***** Page text *****

Debates between Gillian Keegan and Kate Osborne during the 2019 Parliament

Reinforced Autoclaved Aerated Concrete in Education Settings

Debate between Gillian Keegan and Kate Osborne
Monday 4th September 2023

(7 months, 4 weeks ago)

Commons Chamber
Read Full debate Read Hansard Text Read Debate Ministerial Extracts
Gillian Keegan Portrait Gillian Keegan
- View Speech - Hansard - -

We intend to publish management information. As I say, the list that will be published this week will have the initial information about mitigations. We will publish more management information probably from the following week, and then we will regularly update it as cases move on and move off.

Kate Osborne Portrait Kate Osborne (Jarrow) (Lab)
- View Speech - Hansard - - - Excerpts

St James Catholic Primary School in my constituency had critical RAAC identified in June. Despite what the Secretary of State told the media this morning, this has not been immediately fixed, and the school is now closed. Ministers and the DFE guidance have been contradictory on funding temporary costs, and the school has been told to fund travel and temporary arrangements itself. This is not acceptable. Can she confirm a timetable for works to make schools safe, and that all costs will be fully funded? Finally, she made it clear earlier today that she does not consider this situation to be her fault or her responsibility, so maybe she can tell us who she thinks has been “sat on their arses”?

*****

* Task to carry out
Continue the RAAC debate transcript from where it stops.

***** Listed records *****

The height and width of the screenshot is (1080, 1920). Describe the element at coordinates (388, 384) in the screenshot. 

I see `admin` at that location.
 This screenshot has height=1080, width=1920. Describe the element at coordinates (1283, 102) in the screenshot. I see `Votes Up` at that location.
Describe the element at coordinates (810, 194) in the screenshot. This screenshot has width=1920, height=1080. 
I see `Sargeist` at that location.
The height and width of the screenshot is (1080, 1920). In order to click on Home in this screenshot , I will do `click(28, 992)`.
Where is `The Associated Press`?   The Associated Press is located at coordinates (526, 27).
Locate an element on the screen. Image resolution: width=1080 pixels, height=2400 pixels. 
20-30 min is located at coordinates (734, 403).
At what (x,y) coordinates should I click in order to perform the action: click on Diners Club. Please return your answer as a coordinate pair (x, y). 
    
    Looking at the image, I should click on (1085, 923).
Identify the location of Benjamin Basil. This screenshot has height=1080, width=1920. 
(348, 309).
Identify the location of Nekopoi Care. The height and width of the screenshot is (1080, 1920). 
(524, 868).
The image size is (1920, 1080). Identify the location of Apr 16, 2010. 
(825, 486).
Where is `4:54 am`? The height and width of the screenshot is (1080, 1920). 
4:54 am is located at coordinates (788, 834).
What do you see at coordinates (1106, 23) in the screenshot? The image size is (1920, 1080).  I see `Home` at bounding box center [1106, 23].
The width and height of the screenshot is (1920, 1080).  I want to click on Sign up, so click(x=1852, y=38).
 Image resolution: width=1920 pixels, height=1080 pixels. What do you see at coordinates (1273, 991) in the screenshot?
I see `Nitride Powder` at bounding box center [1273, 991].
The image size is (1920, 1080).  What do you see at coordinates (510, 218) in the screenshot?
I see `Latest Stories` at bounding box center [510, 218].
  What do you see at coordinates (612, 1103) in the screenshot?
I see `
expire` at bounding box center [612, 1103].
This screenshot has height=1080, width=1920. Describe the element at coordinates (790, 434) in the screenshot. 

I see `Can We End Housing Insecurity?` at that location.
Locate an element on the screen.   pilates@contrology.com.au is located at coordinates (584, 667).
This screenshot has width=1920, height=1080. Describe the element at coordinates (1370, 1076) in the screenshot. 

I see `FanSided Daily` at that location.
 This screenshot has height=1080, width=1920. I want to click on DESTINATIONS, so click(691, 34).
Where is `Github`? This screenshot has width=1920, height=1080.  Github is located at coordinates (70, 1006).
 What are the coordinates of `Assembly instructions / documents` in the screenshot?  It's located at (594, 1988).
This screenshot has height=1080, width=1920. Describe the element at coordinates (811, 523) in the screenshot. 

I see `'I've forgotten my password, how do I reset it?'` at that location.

*****

* Response area
Gillian Keegan Portrait Gillian Keegan
- View Speech - Hansard - -

I made the point to a journalist earlier— an off-the-cuff remark after the interview had finished—but I was responding to the fact that, in effect, the journalist had interviewed me in a way that suggested everything my fault; saying everything in 1994 was my fault, when I was working elsewhere. I pointed this out to the journalist, off the cuff—[Interruption.] No, I am not thin-skinned at all. It was something I said off the cuff.

On that school, which is a much more serious issue, some of the schools on the critical list were closed if they had a large degree of RAAC. Those children should be being accommodated, but if they are not and there is no plan to do so, the Department for Education will be paying for the mitigations that will be put in place.